An 80-year-old classic car lover has died after his 1903 motor hit a lorry as he competed in the London to Brighton rally.
The man was driving a Knox Runabout Old Porcupine, one of the original horseless carriages.
He was taking part in the London to Brighton Veteran Car rally, and is thought to have gone off the route and crashed on the M23.
The unnamed man died at around 10am when he was thrown towards the windscreen of a lorry that was involved in roadworks on the motorway.
His next of kin has been informed.
An elderly female passenger, believed to be his wife, has been flown to hospital suffering from serious head injuries.

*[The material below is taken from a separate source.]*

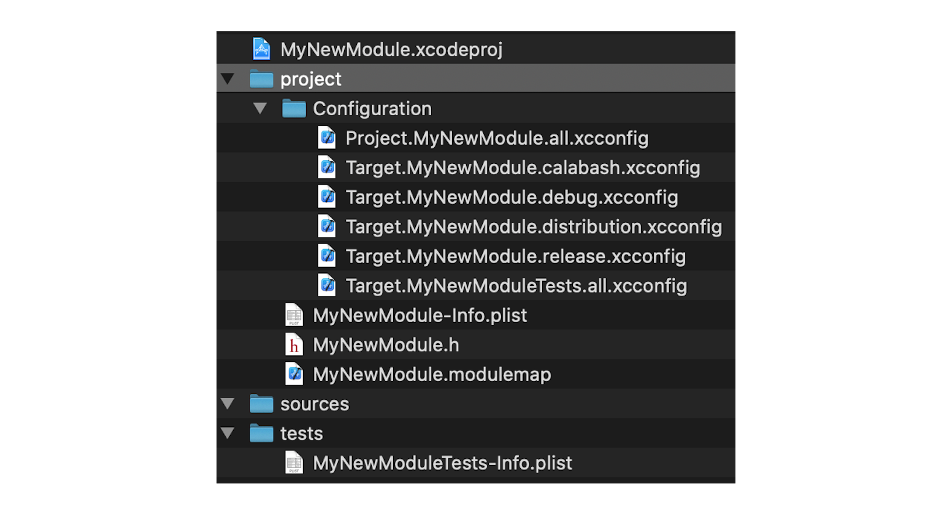Click the Configuration folder icon
Viewport: 936px width, 508px height.
tap(294, 109)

A London to Brighton Veteran Car Run spokeswoman told the Daily Mail: “We can confirm that the car involved in this morning's tragic incident on the M23 had been entered in the London to Brighton Veteran Car Run.
“The car had left the route, which does not include the M23 where the collision took place.

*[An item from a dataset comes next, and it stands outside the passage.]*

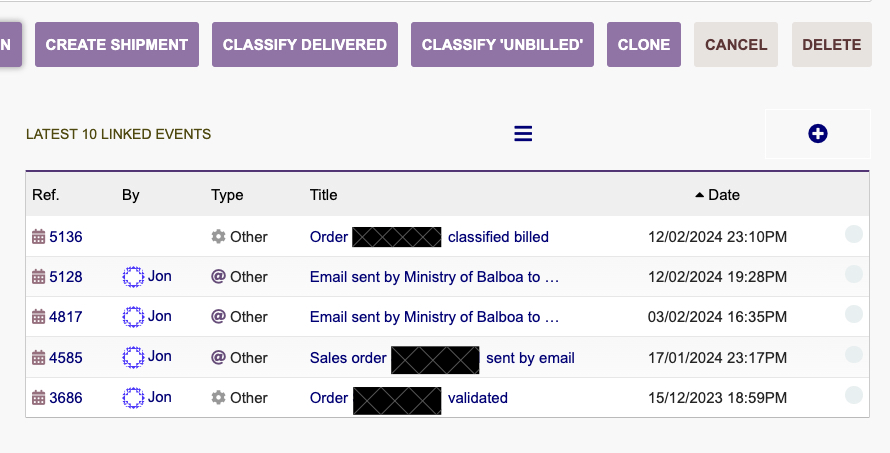Click the Delete button
The image size is (890, 453).
pos(832,44)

“We are doing all we can to support the family concerned and are working with the police, but we cannot comment any further at this stage.”
A spokesman for Surrey Police added: “We can confirm that a man has sadly died following a collision on the southbound carriageway of the M23 near J7 Hooley.
“The collision, involving a car (1903 Knox Runabout Old Porcupine) and an HGV, took place around 10:00am.”
Two years ago a, 68-year-old man died on the same Veteran Car Run that was first staged in 1927.
The 1903 Knox Runabout Old Porcupine was initially released with a top speed of 35mph with a 8hp two-cylinder engine.
Designed by Harry A Knox, a pioneer of horseless carriages, the car would originally sell for $2,000 (£1,500).
In 2012 one of the surviving models was sold through Bonham’s for $69,000 (£53,000).
The London to Brighton rally is one of the most popular on the vintage car circuit and event organisers state that competitor’s car must be in “excellent condition” to take part in the 60-mile journey.